Is a Safe Harbor plan right for your client?

By Ethan Branum, QKA, CIP

I have an employer who has several highly compensated employees and wants to maximize their deferrals contributions as much as possible up to the limit, would a safe harbor plan be a good option?

The term “safe harbor” is used quite often in the retirement plan world. Generally, if you follow the safe harbor method or guidelines, then you will be “safe” from those requirements. There are two compliance tests that are required to be run in a 401(k) plan each year: the actual deferral percentage (ADP) test and the actual contribution percentage (ACP) test. These tests check for possible discrimination between two classes of employees: highly compensated employees (HCEs) and nonhighly compensated employees (NHCEs). On a very high level, the ADP test compares the average deferral rates between HCEs and NHCEs: the ACP test compares the amount of matching contributions and nondeductible employee contributions made on behalf of HCEs to the amount of such contributions made on behalf of nonHCEs. These two tests determine the average HCEs’ rates, which must be within a certain percentage of the NHCEs’ rates, according to IRS requirements. If a plan fails these tests, then refunds are issued to the HCEs in order to have the rates meet IRS requirements.

If a 401(k) plan meets the IRS requirements to be considered a safe harbor plan, the plan will be deemed to automatically pass the ADP and ACP tests, allowing the HCEs to contribute whatever they want to the plan without worrying about what everyone else is contributing.

What are the requirements to be a safe harbor plan?

To be considered a safe harbor plan, the plan must meet several requirements, including the following.

  • Employers must provide either a matching or a nonelective contribution.

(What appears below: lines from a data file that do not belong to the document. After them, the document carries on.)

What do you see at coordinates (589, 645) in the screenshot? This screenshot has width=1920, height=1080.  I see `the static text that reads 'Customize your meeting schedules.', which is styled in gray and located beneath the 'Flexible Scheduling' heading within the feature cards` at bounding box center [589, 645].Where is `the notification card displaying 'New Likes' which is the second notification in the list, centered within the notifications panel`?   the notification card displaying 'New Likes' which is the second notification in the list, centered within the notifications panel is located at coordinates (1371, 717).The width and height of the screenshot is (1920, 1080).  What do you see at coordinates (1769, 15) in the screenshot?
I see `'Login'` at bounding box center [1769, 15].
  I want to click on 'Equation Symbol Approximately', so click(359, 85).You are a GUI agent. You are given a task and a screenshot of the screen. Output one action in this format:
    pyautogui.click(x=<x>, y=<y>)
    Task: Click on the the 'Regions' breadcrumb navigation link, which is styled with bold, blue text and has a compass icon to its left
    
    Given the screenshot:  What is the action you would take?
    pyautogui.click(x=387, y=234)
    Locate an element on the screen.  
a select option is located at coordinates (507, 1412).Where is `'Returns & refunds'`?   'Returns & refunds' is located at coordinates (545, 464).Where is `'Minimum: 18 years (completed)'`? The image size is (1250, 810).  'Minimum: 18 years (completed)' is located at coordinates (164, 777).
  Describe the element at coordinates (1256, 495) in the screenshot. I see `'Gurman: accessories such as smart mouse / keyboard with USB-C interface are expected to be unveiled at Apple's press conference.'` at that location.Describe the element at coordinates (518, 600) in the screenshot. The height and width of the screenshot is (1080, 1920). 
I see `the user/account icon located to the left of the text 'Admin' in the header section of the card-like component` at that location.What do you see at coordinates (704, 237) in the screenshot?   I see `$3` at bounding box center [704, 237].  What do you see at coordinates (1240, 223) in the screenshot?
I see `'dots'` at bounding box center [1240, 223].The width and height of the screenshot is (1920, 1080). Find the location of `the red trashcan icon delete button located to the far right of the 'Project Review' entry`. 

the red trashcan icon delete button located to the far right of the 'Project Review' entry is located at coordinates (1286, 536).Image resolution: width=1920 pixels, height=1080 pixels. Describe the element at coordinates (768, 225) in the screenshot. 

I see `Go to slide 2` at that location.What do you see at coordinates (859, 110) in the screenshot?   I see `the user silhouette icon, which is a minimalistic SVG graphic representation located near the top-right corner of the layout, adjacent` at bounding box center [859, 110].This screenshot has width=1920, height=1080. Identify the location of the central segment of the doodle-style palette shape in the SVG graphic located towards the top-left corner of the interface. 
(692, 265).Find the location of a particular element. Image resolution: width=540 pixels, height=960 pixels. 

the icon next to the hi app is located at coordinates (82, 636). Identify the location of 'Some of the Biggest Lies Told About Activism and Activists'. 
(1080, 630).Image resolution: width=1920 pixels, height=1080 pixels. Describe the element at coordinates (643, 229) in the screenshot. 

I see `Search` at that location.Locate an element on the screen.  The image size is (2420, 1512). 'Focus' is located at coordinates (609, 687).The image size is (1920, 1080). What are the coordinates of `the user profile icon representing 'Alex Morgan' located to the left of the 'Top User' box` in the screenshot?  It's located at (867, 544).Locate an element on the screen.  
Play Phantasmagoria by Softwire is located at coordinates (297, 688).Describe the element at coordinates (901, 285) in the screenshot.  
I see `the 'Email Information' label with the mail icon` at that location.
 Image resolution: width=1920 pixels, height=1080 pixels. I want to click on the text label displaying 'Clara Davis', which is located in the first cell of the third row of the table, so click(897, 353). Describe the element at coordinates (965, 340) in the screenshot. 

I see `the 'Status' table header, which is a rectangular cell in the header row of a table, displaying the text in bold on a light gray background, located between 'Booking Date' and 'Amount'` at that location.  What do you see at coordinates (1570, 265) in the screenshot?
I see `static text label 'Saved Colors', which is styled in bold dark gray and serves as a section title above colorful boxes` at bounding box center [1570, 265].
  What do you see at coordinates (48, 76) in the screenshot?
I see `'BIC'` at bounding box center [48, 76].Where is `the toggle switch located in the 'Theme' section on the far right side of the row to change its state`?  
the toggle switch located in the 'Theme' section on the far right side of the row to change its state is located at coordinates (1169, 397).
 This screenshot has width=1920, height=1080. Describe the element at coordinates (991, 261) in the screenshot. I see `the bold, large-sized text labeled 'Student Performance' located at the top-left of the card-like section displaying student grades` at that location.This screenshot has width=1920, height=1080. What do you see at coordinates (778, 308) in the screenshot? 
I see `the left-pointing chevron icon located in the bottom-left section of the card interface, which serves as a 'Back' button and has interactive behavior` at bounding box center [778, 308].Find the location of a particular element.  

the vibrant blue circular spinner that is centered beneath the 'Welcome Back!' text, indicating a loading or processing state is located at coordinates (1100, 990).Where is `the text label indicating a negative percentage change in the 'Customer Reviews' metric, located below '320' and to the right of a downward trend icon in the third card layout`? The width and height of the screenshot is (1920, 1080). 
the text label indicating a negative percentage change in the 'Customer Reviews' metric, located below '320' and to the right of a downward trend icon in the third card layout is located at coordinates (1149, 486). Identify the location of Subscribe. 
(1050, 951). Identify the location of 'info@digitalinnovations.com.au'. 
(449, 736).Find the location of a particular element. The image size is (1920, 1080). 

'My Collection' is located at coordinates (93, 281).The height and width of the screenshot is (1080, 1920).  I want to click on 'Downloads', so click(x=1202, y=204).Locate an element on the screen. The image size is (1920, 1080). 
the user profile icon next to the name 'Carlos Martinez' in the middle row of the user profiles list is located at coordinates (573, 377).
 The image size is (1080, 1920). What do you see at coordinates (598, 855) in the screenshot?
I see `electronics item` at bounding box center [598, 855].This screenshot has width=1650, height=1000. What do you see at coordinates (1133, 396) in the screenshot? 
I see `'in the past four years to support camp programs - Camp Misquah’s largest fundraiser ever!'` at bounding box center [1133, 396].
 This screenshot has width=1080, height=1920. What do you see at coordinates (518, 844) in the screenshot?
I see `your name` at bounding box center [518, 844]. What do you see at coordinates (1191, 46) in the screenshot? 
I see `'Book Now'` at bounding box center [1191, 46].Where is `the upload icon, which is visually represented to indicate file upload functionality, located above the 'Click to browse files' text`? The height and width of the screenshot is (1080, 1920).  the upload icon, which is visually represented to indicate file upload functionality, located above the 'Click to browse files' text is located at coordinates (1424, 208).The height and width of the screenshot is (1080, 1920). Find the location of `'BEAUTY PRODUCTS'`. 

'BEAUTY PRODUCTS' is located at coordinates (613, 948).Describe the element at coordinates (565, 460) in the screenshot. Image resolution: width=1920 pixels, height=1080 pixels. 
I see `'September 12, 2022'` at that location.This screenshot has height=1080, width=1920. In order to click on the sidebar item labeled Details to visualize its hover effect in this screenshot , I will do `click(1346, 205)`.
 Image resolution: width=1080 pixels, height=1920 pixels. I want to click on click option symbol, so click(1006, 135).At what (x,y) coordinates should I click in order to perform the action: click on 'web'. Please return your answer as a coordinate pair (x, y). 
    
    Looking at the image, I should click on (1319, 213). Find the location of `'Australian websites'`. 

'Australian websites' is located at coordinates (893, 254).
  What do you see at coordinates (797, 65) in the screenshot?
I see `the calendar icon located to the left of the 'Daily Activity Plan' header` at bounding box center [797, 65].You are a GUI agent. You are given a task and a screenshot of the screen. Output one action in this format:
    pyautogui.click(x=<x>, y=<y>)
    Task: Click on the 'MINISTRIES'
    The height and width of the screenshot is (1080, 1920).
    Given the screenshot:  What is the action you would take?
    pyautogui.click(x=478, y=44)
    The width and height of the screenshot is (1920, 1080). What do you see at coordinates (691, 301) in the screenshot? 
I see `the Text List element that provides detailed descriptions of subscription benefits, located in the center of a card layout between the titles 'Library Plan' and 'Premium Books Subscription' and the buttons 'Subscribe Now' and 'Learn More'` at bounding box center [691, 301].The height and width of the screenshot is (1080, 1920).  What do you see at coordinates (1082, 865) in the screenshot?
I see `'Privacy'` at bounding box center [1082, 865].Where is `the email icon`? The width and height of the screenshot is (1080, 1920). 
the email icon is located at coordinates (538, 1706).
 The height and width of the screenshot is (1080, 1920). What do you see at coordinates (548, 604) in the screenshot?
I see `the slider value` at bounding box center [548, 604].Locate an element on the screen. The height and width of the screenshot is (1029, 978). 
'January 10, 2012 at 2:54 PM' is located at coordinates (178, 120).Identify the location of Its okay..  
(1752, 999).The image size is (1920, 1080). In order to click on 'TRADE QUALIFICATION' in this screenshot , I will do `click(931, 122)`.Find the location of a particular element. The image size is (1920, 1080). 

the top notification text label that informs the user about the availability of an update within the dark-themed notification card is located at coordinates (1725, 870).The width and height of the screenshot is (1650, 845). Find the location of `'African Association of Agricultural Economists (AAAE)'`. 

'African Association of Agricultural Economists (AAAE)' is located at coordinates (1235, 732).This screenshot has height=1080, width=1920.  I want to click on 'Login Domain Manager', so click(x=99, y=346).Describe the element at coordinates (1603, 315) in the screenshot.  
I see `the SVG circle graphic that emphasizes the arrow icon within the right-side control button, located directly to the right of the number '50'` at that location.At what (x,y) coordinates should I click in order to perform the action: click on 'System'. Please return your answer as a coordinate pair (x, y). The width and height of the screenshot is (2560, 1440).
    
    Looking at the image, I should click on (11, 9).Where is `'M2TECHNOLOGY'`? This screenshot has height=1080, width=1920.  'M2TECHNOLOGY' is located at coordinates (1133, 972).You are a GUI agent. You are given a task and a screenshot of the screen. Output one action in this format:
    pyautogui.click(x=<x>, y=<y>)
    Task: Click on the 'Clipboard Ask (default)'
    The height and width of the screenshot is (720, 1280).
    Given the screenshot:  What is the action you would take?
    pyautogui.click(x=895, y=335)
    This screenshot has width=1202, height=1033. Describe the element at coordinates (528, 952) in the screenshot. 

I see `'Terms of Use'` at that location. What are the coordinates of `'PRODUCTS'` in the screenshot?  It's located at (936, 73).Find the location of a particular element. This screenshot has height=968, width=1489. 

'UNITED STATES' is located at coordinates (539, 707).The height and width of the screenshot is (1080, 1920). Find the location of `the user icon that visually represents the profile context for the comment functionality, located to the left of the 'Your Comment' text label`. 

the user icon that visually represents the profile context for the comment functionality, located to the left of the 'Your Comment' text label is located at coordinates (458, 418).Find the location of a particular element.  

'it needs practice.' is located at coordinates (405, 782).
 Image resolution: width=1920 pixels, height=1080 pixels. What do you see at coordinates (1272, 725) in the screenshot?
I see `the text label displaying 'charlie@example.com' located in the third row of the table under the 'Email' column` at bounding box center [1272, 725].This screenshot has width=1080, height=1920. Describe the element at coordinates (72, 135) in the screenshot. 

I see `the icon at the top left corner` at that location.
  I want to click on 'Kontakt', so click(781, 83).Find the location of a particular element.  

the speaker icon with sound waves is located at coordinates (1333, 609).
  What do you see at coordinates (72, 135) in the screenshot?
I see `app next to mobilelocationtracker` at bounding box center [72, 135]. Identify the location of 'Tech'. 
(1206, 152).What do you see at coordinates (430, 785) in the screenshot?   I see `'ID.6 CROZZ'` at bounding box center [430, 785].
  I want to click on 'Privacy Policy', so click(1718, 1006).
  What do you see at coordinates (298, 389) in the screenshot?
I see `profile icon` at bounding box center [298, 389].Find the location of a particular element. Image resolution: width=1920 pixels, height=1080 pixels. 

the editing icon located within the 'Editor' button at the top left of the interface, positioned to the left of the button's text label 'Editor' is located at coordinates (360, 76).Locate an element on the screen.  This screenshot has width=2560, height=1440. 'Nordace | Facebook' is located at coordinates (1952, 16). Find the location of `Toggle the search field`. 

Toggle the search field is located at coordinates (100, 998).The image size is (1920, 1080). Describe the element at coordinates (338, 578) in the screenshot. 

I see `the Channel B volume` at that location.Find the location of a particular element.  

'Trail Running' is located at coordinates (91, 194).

An employer can provide a matching contribution by using the “basic match formula”. This formula requires a contribution that equals the sum of 100 percent of the employee’s deferrals up to 3 percent of the employee’s compensation, plus 50 percent of the employee’s deferrals between 3 percent and 5 percent of the employee’s compensation. For example, if an employee contributes at least 5 percent, the employer can contribute 4 percent.

  • Employers can also contribute more under the “enhanced match formula”. In simple terms, the enhanced match formula may be different, but the outcome in total matching contributions must be the same or greater than under the basic match formula. In addition, an employer cannot require employees to defer more than 6 percent of their compensation to receive the full matching contribution.

  • Instead of making a matching contribution, an employer may make a 3 percent nonelective contribution. A nonelective contribution is based on the employee’s compensation and does not require an employee to contribute in order to receive it.

  • Employer contributions must be provided for the entire year based on the employee’s compensation for that full plan year. A few exceptions do apply, but employers must generally expect to fund the plan for the entire plan year, generally the calendar year.

  • Employer contributions must be 100 percent vested. Employees must be allowed to distribute these assets once they reach a distributable event under the plan document (such as age 59½, plan termination, or disability).

What are the pros and cons to becoming a safe harbor plan?

The pros include allowing HCEs to contribute any amount up to the maximum allowed (i.e., $20,500 plus $6,500 if age 50 or older for 2022). Employees will also receive employer contributions that are immediately 100 percent vested. Providing a nonelective contribution that doesn’t require employees to contribute anything may be a useful tool for employee retention and recruitment.

A con—from an employer perspective—is that a contribution is required, and there is a cost associated with the funding obligation. Depending on the company’s size and employee demographics, the funding obligation can be costly.

Offering a safe harbor plan can be a good option if the employer’s goal is to contribute as much as it can to a retirement plan and is ok with the safe harbor plan requirements.